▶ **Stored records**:
========================
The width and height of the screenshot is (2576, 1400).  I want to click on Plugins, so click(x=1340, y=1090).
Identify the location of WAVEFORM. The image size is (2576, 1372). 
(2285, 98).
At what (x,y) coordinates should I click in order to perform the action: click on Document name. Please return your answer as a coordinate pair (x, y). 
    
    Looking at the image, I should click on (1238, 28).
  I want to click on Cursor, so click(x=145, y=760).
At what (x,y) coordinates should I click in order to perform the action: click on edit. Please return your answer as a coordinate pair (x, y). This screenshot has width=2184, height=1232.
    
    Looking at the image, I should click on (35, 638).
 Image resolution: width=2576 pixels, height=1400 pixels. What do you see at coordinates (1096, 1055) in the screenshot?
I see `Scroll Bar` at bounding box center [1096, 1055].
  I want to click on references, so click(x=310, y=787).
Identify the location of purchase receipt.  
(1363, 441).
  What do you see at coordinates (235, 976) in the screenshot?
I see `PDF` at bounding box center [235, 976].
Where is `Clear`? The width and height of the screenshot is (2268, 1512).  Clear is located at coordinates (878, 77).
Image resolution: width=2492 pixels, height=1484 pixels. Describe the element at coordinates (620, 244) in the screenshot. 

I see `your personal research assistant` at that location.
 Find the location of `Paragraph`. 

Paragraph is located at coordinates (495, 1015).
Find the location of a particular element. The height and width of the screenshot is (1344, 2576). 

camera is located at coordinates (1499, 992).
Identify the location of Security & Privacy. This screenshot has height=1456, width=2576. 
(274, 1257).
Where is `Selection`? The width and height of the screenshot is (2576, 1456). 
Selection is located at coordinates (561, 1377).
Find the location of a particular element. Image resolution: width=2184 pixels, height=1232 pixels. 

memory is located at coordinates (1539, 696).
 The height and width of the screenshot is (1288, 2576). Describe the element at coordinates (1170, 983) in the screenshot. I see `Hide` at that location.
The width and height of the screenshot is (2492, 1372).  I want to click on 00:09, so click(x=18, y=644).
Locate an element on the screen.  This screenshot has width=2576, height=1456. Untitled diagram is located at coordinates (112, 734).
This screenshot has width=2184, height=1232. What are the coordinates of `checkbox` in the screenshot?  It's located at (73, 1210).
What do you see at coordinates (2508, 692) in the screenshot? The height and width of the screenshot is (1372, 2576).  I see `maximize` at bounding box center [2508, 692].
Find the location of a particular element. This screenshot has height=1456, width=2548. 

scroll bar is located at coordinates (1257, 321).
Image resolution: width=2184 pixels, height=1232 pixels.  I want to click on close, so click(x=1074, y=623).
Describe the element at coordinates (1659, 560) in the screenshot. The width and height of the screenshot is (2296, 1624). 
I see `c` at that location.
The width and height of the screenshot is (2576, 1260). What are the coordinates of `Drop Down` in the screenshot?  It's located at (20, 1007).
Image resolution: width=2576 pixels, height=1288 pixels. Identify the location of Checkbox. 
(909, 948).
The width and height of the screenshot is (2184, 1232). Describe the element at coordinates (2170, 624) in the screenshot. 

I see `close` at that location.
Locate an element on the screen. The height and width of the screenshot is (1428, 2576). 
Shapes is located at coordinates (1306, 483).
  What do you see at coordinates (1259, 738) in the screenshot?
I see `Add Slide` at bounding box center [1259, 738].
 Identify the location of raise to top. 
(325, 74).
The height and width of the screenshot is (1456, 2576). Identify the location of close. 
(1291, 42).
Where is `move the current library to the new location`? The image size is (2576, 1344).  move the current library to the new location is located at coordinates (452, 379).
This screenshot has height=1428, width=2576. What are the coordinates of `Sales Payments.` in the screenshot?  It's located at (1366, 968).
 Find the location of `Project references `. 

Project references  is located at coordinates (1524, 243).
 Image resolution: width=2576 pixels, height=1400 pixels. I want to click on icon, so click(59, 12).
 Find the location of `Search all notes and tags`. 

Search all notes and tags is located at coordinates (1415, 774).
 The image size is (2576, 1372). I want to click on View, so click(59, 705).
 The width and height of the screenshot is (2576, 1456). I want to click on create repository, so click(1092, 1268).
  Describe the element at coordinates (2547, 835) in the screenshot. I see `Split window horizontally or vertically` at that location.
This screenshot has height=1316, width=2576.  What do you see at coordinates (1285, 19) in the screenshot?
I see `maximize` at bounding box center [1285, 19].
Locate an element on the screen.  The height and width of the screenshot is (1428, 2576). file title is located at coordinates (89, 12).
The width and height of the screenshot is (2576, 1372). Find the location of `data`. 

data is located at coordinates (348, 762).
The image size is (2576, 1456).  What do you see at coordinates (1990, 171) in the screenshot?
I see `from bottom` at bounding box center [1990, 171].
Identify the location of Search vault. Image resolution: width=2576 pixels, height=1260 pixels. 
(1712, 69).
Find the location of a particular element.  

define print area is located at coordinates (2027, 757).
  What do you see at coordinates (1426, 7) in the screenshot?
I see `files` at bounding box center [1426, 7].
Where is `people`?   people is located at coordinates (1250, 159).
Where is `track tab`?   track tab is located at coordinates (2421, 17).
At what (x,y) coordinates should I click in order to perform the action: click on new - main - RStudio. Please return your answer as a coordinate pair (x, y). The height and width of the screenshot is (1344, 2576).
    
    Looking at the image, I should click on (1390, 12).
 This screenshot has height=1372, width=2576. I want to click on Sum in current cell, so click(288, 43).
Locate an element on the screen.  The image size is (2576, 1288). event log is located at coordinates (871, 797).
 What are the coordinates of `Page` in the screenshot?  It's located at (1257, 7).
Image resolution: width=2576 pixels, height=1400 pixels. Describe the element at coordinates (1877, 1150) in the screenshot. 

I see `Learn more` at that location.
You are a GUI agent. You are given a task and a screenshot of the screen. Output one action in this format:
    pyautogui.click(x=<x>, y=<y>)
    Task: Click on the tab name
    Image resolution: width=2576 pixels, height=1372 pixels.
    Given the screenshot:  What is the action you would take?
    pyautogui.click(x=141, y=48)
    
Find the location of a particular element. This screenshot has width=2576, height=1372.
========================
▶ **Work to be completed**: Revise the rows above by changing every "Find the location of" to "Determine the location of", keeping all other text the same.

▶ **Exercise output**:
The width and height of the screenshot is (2576, 1400).  I want to click on Plugins, so click(x=1340, y=1090).
Identify the location of WAVEFORM. The image size is (2576, 1372). 
(2285, 98).
At what (x,y) coordinates should I click in order to perform the action: click on Document name. Please return your answer as a coordinate pair (x, y). 
    
    Looking at the image, I should click on (1238, 28).
  I want to click on Cursor, so click(x=145, y=760).
At what (x,y) coordinates should I click in order to perform the action: click on edit. Please return your answer as a coordinate pair (x, y). This screenshot has width=2184, height=1232.
    
    Looking at the image, I should click on (35, 638).
 Image resolution: width=2576 pixels, height=1400 pixels. What do you see at coordinates (1096, 1055) in the screenshot?
I see `Scroll Bar` at bounding box center [1096, 1055].
  I want to click on references, so click(x=310, y=787).
Identify the location of purchase receipt.  
(1363, 441).
  What do you see at coordinates (235, 976) in the screenshot?
I see `PDF` at bounding box center [235, 976].
Where is `Clear`? The width and height of the screenshot is (2268, 1512).  Clear is located at coordinates (878, 77).
Image resolution: width=2492 pixels, height=1484 pixels. Describe the element at coordinates (620, 244) in the screenshot. 

I see `your personal research assistant` at that location.
 Determine the location of `Paragraph`. 

Paragraph is located at coordinates (495, 1015).
Determine the location of a particular element. The height and width of the screenshot is (1344, 2576). 

camera is located at coordinates (1499, 992).
Identify the location of Security & Privacy. This screenshot has height=1456, width=2576. 
(274, 1257).
Where is `Selection`? The width and height of the screenshot is (2576, 1456). 
Selection is located at coordinates (561, 1377).
Determine the location of a particular element. Image resolution: width=2184 pixels, height=1232 pixels. 

memory is located at coordinates (1539, 696).
 The height and width of the screenshot is (1288, 2576). Describe the element at coordinates (1170, 983) in the screenshot. I see `Hide` at that location.
The width and height of the screenshot is (2492, 1372).  I want to click on 00:09, so click(x=18, y=644).
Locate an element on the screen.  This screenshot has width=2576, height=1456. Untitled diagram is located at coordinates (112, 734).
This screenshot has width=2184, height=1232. What are the coordinates of `checkbox` in the screenshot?  It's located at (73, 1210).
What do you see at coordinates (2508, 692) in the screenshot? The height and width of the screenshot is (1372, 2576).  I see `maximize` at bounding box center [2508, 692].
Determine the location of a particular element. This screenshot has height=1456, width=2548. 

scroll bar is located at coordinates (1257, 321).
Image resolution: width=2184 pixels, height=1232 pixels.  I want to click on close, so click(x=1074, y=623).
Describe the element at coordinates (1659, 560) in the screenshot. The width and height of the screenshot is (2296, 1624). 
I see `c` at that location.
The width and height of the screenshot is (2576, 1260). What are the coordinates of `Drop Down` in the screenshot?  It's located at (20, 1007).
Image resolution: width=2576 pixels, height=1288 pixels. Identify the location of Checkbox. 
(909, 948).
The width and height of the screenshot is (2184, 1232). Describe the element at coordinates (2170, 624) in the screenshot. 

I see `close` at that location.
Locate an element on the screen. The height and width of the screenshot is (1428, 2576). 
Shapes is located at coordinates (1306, 483).
  What do you see at coordinates (1259, 738) in the screenshot?
I see `Add Slide` at bounding box center [1259, 738].
 Identify the location of raise to top. 
(325, 74).
The height and width of the screenshot is (1456, 2576). Identify the location of close. 
(1291, 42).
Where is `move the current library to the new location`? The image size is (2576, 1344).  move the current library to the new location is located at coordinates (452, 379).
This screenshot has height=1428, width=2576. What are the coordinates of `Sales Payments.` in the screenshot?  It's located at (1366, 968).
 Determine the location of `Project references `. 

Project references  is located at coordinates (1524, 243).
 Image resolution: width=2576 pixels, height=1400 pixels. I want to click on icon, so click(59, 12).
 Determine the location of `Search all notes and tags`. 

Search all notes and tags is located at coordinates (1415, 774).
 The image size is (2576, 1372). I want to click on View, so click(59, 705).
 The width and height of the screenshot is (2576, 1456). I want to click on create repository, so click(1092, 1268).
  Describe the element at coordinates (2547, 835) in the screenshot. I see `Split window horizontally or vertically` at that location.
This screenshot has height=1316, width=2576.  What do you see at coordinates (1285, 19) in the screenshot?
I see `maximize` at bounding box center [1285, 19].
Locate an element on the screen.  The height and width of the screenshot is (1428, 2576). file title is located at coordinates (89, 12).
The width and height of the screenshot is (2576, 1372). Determine the location of `data`. 

data is located at coordinates (348, 762).
The image size is (2576, 1456).  What do you see at coordinates (1990, 171) in the screenshot?
I see `from bottom` at bounding box center [1990, 171].
Identify the location of Search vault. Image resolution: width=2576 pixels, height=1260 pixels. 
(1712, 69).
Determine the location of a particular element.  

define print area is located at coordinates (2027, 757).
  What do you see at coordinates (1426, 7) in the screenshot?
I see `files` at bounding box center [1426, 7].
Where is `people`?   people is located at coordinates (1250, 159).
Where is `track tab`?   track tab is located at coordinates (2421, 17).
At what (x,y) coordinates should I click in order to perform the action: click on new - main - RStudio. Please return your answer as a coordinate pair (x, y). The height and width of the screenshot is (1344, 2576).
    
    Looking at the image, I should click on (1390, 12).
 This screenshot has height=1372, width=2576. I want to click on Sum in current cell, so click(288, 43).
Locate an element on the screen.  The image size is (2576, 1288). event log is located at coordinates (871, 797).
 What are the coordinates of `Page` in the screenshot?  It's located at (1257, 7).
Image resolution: width=2576 pixels, height=1400 pixels. Describe the element at coordinates (1877, 1150) in the screenshot. 

I see `Learn more` at that location.
You are a GUI agent. You are given a task and a screenshot of the screen. Output one action in this format:
    pyautogui.click(x=<x>, y=<y>)
    Task: Click on the tab name
    Image resolution: width=2576 pixels, height=1372 pixels.
    Given the screenshot:  What is the action you would take?
    pyautogui.click(x=141, y=48)
    
Determine the location of a particular element. This screenshot has width=2576, height=1372.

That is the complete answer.